Ralph Fiennes nei panni di M° Gustave
Zubrowka è una piccola repubblica che ha avuto il merito di scrollarsi di dosso il tempo. Dentro un impero che sta per essere sconfitto dalla storia mantiene incrollabilmente tutto il carico d’immagini,di sapori e di aloni di quello scrigno del mondo romantico. Sembra apparentemente la foto nostalgica di un’epoca a cavallo tra ottocento e novecento che usa cinema e moderne tecnologie per imporre a pronipoti lontani il subdolo carico dell’ultimo eco di Mann o del crepuscolo etico raccontato da Stefan Zweig. In quella regione europea dell’Orient Express con garbata sintesi figurativa Wes Anderson ha voluto costruire il suo
Grand Budapest Hotel non tanto per eccentrica totale visione da contrapporre ad un miope conformismo della ripetitività culturale ma per far comprendere la fonte di un’ispirazione. In filigrana ci condurrà altrove nel posto senza carta geografica dove mente e spirito potranno ritrovare il vento giusto,che accompagna parole e sensazioni alla ricerca di una bellezza perduta senza tempo,che accende il fuoco dell’invenzione eccitando anche la gente del nuovo millennio. Molto più banalmente la chiamiamo fantasia,con termine assai esplicativo tale da far capire dove fila la locomotiva. Osserviamo per credere la sala da pranzo del Gran Budapest sita in uno spazio da platea teatrale che risulterà il vero palcoscenico e motore della storia cinematografica con il racconto orale di Moustafa allo scrittore. Il film sta avendo un successo che va oltre il suo quid d’origine e probabilmente é la forza implicita dentro alle pieghe e ai risvolti a trovare empatia nel pubblico. In fondo può essere vista anche come spunto di paragone rispetto al nostro modo di vivere. Mariarosa Mancuso sul
Foglio dice
“. Non sopportiamo più le chiacchiere sui non-luoghi: aeroporti o piazze da centri commerciali che contraddistinguono la nostra misera postmodernità. Per Wes Anderson potremmo parlare di super-luoghi: arredati con cura maniacale, personalissimi”.
Emanuela Martini
Il discorso prettamente stilistico trova estimatori partendo dal versante tecnologico che spesso in Italia viene sottovalutato,Alberto Crespi su
L’Unità ne fa menzione in questa maniera.

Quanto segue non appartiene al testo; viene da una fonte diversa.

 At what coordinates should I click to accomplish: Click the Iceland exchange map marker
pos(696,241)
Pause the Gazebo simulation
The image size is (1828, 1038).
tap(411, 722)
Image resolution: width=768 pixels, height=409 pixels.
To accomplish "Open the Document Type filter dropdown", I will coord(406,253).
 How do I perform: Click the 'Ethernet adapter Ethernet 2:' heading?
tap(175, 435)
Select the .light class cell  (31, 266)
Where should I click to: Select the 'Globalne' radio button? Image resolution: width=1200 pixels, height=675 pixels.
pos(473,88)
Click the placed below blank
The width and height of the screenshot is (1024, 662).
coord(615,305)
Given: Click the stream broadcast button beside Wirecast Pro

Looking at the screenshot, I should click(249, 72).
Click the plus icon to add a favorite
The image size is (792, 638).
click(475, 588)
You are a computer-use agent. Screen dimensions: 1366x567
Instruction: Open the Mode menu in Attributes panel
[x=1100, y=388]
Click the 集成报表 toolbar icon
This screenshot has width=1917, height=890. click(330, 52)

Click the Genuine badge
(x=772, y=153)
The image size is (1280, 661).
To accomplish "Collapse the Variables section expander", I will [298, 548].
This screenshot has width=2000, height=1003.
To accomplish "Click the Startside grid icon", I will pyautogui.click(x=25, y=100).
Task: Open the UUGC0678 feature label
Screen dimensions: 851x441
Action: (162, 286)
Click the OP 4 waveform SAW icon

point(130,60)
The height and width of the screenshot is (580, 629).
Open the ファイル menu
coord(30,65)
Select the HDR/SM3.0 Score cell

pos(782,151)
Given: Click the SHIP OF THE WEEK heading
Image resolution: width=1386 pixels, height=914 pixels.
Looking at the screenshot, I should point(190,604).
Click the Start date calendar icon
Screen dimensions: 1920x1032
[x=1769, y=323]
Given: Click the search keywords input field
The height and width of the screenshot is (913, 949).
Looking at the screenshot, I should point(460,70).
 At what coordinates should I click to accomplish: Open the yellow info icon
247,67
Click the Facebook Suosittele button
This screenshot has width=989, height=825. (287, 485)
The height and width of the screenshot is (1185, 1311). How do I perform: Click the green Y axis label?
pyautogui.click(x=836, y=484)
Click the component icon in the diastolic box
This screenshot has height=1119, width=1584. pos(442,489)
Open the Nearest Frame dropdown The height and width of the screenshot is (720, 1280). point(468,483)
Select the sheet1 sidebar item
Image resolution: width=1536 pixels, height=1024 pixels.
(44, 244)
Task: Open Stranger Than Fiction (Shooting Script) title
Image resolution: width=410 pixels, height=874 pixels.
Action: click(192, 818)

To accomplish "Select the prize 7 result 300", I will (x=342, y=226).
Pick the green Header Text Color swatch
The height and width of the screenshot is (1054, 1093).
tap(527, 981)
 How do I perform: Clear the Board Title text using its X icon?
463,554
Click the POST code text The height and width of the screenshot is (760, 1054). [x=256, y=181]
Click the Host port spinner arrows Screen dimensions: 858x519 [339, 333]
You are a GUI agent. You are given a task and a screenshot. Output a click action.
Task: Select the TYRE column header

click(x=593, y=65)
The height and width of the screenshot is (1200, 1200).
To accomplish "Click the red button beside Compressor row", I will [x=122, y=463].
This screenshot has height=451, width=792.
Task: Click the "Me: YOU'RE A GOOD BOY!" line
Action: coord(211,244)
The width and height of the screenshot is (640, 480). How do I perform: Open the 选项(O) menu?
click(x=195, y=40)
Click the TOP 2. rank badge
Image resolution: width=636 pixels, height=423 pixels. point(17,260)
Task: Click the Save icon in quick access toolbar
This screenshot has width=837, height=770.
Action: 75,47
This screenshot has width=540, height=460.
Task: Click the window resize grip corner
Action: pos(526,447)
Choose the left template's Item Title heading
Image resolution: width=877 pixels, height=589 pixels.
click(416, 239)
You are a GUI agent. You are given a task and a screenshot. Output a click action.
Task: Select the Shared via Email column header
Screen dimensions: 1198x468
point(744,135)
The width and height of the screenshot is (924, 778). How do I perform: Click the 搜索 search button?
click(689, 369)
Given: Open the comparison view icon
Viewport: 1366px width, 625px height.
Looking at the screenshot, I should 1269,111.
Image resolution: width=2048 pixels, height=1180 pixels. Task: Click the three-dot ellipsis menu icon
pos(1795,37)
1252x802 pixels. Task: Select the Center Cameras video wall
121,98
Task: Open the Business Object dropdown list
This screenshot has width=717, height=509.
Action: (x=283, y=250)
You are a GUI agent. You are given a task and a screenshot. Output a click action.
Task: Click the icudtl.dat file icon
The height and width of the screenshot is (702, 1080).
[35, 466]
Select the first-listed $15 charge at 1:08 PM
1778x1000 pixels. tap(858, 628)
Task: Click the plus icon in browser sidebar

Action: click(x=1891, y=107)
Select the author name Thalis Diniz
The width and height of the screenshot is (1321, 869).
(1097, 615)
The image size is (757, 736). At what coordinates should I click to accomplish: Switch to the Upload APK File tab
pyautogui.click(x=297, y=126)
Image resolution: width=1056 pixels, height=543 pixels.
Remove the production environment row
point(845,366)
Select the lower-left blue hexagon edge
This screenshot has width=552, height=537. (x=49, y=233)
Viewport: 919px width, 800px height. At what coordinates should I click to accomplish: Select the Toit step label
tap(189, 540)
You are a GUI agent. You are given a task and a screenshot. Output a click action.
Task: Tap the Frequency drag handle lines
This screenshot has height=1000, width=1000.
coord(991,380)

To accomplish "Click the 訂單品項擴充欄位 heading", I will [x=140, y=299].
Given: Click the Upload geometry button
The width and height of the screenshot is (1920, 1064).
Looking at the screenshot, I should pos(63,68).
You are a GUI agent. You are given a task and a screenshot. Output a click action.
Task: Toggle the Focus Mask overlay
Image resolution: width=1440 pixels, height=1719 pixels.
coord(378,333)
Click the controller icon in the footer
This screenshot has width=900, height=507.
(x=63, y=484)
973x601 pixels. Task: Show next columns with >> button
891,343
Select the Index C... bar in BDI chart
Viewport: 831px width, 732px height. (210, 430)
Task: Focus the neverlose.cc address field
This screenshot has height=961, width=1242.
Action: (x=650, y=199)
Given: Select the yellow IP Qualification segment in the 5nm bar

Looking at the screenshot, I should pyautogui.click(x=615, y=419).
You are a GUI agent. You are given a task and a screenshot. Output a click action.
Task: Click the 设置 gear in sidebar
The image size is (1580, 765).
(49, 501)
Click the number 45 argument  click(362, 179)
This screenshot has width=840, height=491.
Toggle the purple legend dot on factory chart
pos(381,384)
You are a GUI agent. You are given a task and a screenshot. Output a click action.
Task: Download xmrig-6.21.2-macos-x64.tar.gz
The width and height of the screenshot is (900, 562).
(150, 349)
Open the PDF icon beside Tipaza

“Il film dimostra inequivocabilmente come gli effetti digitali possano essere amabilmente rétro se messi al servizio di una fantasia lussureggiante come quella di Wes Anderson. In altri tempi,il film sarebbe stato un'operetta. Oggi è il viaggio surreale nelle memorie di un portiere d'albergo.” Molti recensori si sono distinti per il solito accesso facilitato ad un film che prevede modalità di citazione. Tanto agevole tirare in ballo Ernst Lubitsch e Billy Wilder,però il succo delle atmosfere e del clima particolare della vicenda fa riferimento ad altri senz’altro più specifici. Lo ricorda con opportuna solerzia nella sua nota Emanuela Martini dall’inserto settimanale del
Sole 24 Ore.” Zweig,lrène Némirowsky,Schnitzler,i nomi che vengono in mente davanti al film di Anderson,più di Billy Wilder,Ernst Lubitsch e Max Ophuls“. Siamo sostenitori di una sensibilità contemporanea presente nel film sotto alla costruzione di tocco squisitamente retrospettivo. Un concetto cui Giulia D’Agnolo Vallan de
Il Manifesto si associa con chiara deduzione,
” Spesso accusati di essere solo operazioni di superficie,decorativi,in realtà i migliori lavori di Anderson portano su di loro il tumulto e la convinzione dell'utopia e «Grand Budapest Hotel» in realtà è un film pieno di presente ”. La condizione stilistica vede anche opinioni non certo positive,su
La Repubblica la recensione del film non condivide affermazioni esposte da altri critici.
“La consistenza di monumento all'inconsistenza,al superfluo,surclassa caratteristiche già largamente espresse nei precedenti film. I luoghi,i tempi filtrati da una sensibilità da operetta e feuilleton. Resta il mistero del perché un autore che del tenue e dell'esile ha fatto la sua cifra,emisfero opposto rispetto a Tarantino,si sia imposto tra i giovani come un fenomeno super cool “.Paolo D’Agostini molto spesso ha la caratteristica di guardare il cinema americano con pregiudizio che finisce per condurlo purtroppo nel vicolo della superficialità. Citando Tarantino dovrebbe conoscere il legame dell’autore di
Pulp Fiction con uno stile ellittico,un significante traslato che va più in là della storia contingente. Alla stessa stregua Wes Anderson usa una metodologia colta che dona al suo personale stile
sonorità,chiamiamole così,anticonformiste quanto immediate per l’intuizione giovanile. Chi comprende il cinema sa che non si arriva da nessuna parte se la discussione verte sugli effetti,trovando la causa scoprirà il mistero dell’autore. Dal piccolo schermo Valerio Caprara afferma di essersi divertito con
Grand Budapest Hotel ma fa intuire un buco nero quando con verbo retorico scandisce una frase appartenuta a Lubitsch
,” Questo film non vuole veicolare alcun messaggio”. Il piacere della vista si integra con quello della mente,il film autenticamente esprime molti effetti comunicativi ma con ulteriore visione potrebbero essere scavati e percepiti con distinzione.